[What you should do]
Line by line, copy the records below exactly.

Data records:
= = = =
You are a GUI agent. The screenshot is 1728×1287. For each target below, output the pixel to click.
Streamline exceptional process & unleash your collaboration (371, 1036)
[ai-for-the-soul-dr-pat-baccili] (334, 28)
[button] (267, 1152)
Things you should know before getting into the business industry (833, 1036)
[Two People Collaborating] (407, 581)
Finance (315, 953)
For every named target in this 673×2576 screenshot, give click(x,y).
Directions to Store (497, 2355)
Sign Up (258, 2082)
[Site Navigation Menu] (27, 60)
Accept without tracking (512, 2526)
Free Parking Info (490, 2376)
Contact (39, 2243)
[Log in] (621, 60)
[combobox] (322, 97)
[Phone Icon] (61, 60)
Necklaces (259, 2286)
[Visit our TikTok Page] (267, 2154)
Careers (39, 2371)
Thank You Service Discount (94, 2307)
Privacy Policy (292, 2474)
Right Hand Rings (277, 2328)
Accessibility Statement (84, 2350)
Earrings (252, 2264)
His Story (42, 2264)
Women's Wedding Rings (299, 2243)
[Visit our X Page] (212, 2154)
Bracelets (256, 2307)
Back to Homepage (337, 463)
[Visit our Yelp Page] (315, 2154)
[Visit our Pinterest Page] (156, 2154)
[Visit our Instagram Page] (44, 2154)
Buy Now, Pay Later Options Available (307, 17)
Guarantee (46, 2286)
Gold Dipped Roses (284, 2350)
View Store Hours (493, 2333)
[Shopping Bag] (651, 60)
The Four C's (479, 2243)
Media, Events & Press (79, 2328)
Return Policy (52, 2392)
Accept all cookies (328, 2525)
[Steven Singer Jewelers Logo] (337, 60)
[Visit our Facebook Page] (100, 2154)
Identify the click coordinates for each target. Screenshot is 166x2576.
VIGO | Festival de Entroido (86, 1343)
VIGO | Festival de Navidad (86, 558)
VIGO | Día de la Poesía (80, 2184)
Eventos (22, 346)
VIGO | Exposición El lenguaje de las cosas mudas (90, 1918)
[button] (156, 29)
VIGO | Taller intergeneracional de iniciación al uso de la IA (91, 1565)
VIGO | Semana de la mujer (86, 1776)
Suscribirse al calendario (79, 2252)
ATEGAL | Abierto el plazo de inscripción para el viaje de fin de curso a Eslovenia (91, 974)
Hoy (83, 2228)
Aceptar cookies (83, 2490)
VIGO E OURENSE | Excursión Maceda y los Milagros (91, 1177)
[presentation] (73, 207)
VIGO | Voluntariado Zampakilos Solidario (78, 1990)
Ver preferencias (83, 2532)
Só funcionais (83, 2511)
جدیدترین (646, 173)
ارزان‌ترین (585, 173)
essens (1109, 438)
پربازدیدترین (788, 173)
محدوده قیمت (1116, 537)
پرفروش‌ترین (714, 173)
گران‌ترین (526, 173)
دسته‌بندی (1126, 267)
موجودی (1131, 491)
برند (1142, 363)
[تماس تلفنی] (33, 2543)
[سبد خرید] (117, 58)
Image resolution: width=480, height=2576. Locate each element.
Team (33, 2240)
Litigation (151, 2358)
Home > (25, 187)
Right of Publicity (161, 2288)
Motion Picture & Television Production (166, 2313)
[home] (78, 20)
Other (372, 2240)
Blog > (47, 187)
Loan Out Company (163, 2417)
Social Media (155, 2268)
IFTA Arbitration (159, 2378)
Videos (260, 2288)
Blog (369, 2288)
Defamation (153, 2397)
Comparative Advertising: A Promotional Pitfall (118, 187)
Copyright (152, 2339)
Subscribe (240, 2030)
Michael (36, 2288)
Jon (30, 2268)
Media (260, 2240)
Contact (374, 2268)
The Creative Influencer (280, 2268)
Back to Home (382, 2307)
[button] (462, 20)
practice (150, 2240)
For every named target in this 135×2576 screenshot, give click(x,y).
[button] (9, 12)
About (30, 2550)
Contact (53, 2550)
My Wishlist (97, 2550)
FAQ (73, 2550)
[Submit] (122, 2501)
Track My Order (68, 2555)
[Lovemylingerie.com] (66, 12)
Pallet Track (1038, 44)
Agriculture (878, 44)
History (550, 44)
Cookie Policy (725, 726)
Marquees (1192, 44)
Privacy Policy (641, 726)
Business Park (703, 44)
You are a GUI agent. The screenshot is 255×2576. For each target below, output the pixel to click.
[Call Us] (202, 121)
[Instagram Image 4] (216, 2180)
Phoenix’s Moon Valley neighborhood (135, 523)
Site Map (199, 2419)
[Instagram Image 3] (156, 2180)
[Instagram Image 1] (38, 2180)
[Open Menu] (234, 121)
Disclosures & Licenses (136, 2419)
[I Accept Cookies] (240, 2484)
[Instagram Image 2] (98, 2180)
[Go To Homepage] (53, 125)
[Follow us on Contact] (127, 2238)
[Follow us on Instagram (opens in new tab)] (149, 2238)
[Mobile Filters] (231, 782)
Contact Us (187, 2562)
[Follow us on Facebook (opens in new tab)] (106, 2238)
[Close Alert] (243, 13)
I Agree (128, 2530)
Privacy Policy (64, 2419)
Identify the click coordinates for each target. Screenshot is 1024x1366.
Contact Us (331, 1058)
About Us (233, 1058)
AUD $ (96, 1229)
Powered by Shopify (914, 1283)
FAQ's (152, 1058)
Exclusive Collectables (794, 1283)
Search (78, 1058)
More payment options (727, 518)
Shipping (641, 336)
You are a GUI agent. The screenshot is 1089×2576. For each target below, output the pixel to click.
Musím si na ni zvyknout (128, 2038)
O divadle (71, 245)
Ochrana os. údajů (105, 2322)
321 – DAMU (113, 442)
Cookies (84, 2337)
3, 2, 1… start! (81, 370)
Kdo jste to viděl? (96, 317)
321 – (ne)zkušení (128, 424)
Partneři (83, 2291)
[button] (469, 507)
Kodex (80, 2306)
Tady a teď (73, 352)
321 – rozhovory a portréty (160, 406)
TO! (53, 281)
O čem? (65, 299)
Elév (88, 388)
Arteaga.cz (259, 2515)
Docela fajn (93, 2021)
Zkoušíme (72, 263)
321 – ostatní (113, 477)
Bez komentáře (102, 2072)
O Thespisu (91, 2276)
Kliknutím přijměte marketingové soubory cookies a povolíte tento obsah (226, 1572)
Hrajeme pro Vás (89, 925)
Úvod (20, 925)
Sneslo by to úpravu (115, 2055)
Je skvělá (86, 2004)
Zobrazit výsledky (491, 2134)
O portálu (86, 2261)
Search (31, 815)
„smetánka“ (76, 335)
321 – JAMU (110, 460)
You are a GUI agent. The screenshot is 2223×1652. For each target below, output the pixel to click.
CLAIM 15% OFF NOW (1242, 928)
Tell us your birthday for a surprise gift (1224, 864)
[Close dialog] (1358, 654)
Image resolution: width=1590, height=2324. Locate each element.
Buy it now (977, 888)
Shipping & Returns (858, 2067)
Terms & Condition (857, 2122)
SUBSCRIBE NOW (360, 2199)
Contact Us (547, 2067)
= = = =
[Exercise solution]
You are a GUI agent. The screenshot is 1728×1287. For each target below, output the pixel to click.
Streamline exceptional process & unleash your collaboration (371, 1036)
[ai-for-the-soul-dr-pat-baccili] (334, 28)
[button] (267, 1152)
Things you should know before getting into the business industry (833, 1036)
[Two People Collaborating] (407, 581)
Finance (315, 953)
For every named target in this 673×2576 screenshot, give click(x,y).
Directions to Store (497, 2355)
Sign Up (258, 2082)
[Site Navigation Menu] (27, 60)
Accept without tracking (512, 2526)
Free Parking Info (490, 2376)
Contact (39, 2243)
[Log in] (621, 60)
[combobox] (322, 97)
[Phone Icon] (61, 60)
Necklaces (259, 2286)
[Visit our TikTok Page] (267, 2154)
Careers (39, 2371)
Thank You Service Discount (94, 2307)
Privacy Policy (292, 2474)
Right Hand Rings (277, 2328)
Accessibility Statement (84, 2350)
Earrings (252, 2264)
His Story (42, 2264)
Women's Wedding Rings (299, 2243)
[Visit our X Page] (212, 2154)
Bracelets (256, 2307)
Back to Homepage (337, 463)
[Visit our Yelp Page] (315, 2154)
[Visit our Pinterest Page] (156, 2154)
[Visit our Instagram Page] (44, 2154)
Buy Now, Pay Later Options Available (307, 17)
Guarantee (46, 2286)
Gold Dipped Roses (284, 2350)
View Store Hours (493, 2333)
[Shopping Bag] (651, 60)
The Four C's (479, 2243)
Media, Events & Press (79, 2328)
Return Policy (52, 2392)
Accept all cookies (328, 2525)
[Steven Singer Jewelers Logo] (337, 60)
[Visit our Facebook Page] (100, 2154)
Identify the click coordinates for each target. Screenshot is 166x2576.
VIGO | Festival de Entroido (86, 1343)
VIGO | Festival de Navidad (86, 558)
VIGO | Día de la Poesía (80, 2184)
Eventos (22, 346)
VIGO | Exposición El lenguaje de las cosas mudas (90, 1918)
[button] (156, 29)
VIGO | Taller intergeneracional de iniciación al uso de la IA (91, 1565)
VIGO | Semana de la mujer (86, 1776)
Suscribirse al calendario (79, 2252)
ATEGAL | Abierto el plazo de inscripción para el viaje de fin de curso a Eslovenia (91, 974)
Hoy (83, 2228)
Aceptar cookies (83, 2490)
VIGO E OURENSE | Excursión Maceda y los Milagros (91, 1177)
[presentation] (73, 207)
VIGO | Voluntariado Zampakilos Solidario (78, 1990)
Ver preferencias (83, 2532)
Só funcionais (83, 2511)
جدیدترین (646, 173)
ارزان‌ترین (585, 173)
essens (1109, 438)
پربازدیدترین (788, 173)
محدوده قیمت (1116, 537)
پرفروش‌ترین (714, 173)
گران‌ترین (526, 173)
دسته‌بندی (1126, 267)
موجودی (1131, 491)
برند (1142, 363)
[تماس تلفنی] (33, 2543)
[سبد خرید] (117, 58)
Image resolution: width=480, height=2576. Locate each element.
Team (33, 2240)
Litigation (151, 2358)
Home > (25, 187)
Right of Publicity (161, 2288)
Motion Picture & Television Production (166, 2313)
[home] (78, 20)
Other (372, 2240)
Blog > (47, 187)
Loan Out Company (163, 2417)
Social Media (155, 2268)
IFTA Arbitration (159, 2378)
Videos (260, 2288)
Blog (369, 2288)
Defamation (153, 2397)
Comparative Advertising: A Promotional Pitfall (118, 187)
Copyright (152, 2339)
Subscribe (240, 2030)
Michael (36, 2288)
Jon (30, 2268)
Media (260, 2240)
Contact (374, 2268)
The Creative Influencer (280, 2268)
Back to Home (382, 2307)
[button] (462, 20)
practice (150, 2240)
For every named target in this 135×2576 screenshot, give click(x,y).
[button] (9, 12)
About (30, 2550)
Contact (53, 2550)
My Wishlist (97, 2550)
FAQ (73, 2550)
[Submit] (122, 2501)
Track My Order (68, 2555)
[Lovemylingerie.com] (66, 12)
Pallet Track (1038, 44)
Agriculture (878, 44)
History (550, 44)
Cookie Policy (725, 726)
Marquees (1192, 44)
Privacy Policy (641, 726)
Business Park (703, 44)
You are a GUI agent. The screenshot is 255×2576. For each target below, output the pixel to click.
[Call Us] (202, 121)
[Instagram Image 4] (216, 2180)
Phoenix’s Moon Valley neighborhood (135, 523)
Site Map (199, 2419)
[Instagram Image 3] (156, 2180)
[Instagram Image 1] (38, 2180)
[Open Menu] (234, 121)
Disclosures & Licenses (136, 2419)
[I Accept Cookies] (240, 2484)
[Instagram Image 2] (98, 2180)
[Go To Homepage] (53, 125)
[Follow us on Contact] (127, 2238)
[Follow us on Instagram (opens in new tab)] (149, 2238)
[Mobile Filters] (231, 782)
Contact Us (187, 2562)
[Follow us on Facebook (opens in new tab)] (106, 2238)
[Close Alert] (243, 13)
I Agree (128, 2530)
Privacy Policy (64, 2419)
Identify the click coordinates for each target. Screenshot is 1024x1366.
Contact Us (331, 1058)
About Us (233, 1058)
AUD $ (96, 1229)
Powered by Shopify (914, 1283)
FAQ's (152, 1058)
Exclusive Collectables (794, 1283)
Search (78, 1058)
More payment options (727, 518)
Shipping (641, 336)
You are a GUI agent. The screenshot is 1089×2576. For each target below, output the pixel to click.
Musím si na ni zvyknout (128, 2038)
O divadle (71, 245)
Ochrana os. údajů (105, 2322)
321 – DAMU (113, 442)
Cookies (84, 2337)
3, 2, 1… start! (81, 370)
Kdo jste to viděl? (96, 317)
321 – (ne)zkušení (128, 424)
Partneři (83, 2291)
[button] (469, 507)
Kodex (80, 2306)
Tady a teď (73, 352)
321 – rozhovory a portréty (160, 406)
TO! (53, 281)
O čem? (65, 299)
Elév (88, 388)
Arteaga.cz (259, 2515)
Docela fajn (93, 2021)
Zkoušíme (72, 263)
321 – ostatní (113, 477)
Bez komentáře (102, 2072)
O Thespisu (91, 2276)
Kliknutím přijměte marketingové soubory cookies a povolíte tento obsah (226, 1572)
Hrajeme pro Vás (89, 925)
Úvod (20, 925)
Sneslo by to úpravu (115, 2055)
Je skvělá (86, 2004)
Zobrazit výsledky (491, 2134)
O portálu (86, 2261)
Search (31, 815)
„smetánka“ (76, 335)
321 – JAMU (110, 460)
You are a GUI agent. The screenshot is 2223×1652. For each target below, output the pixel to click.
CLAIM 15% OFF NOW (1242, 928)
Tell us your birthday for a surprise gift (1224, 864)
[Close dialog] (1358, 654)
Image resolution: width=1590, height=2324. Locate each element.
Buy it now (977, 888)
Shipping & Returns (858, 2067)
Terms & Condition (857, 2122)
SUBSCRIBE NOW (360, 2199)
Contact Us (547, 2067)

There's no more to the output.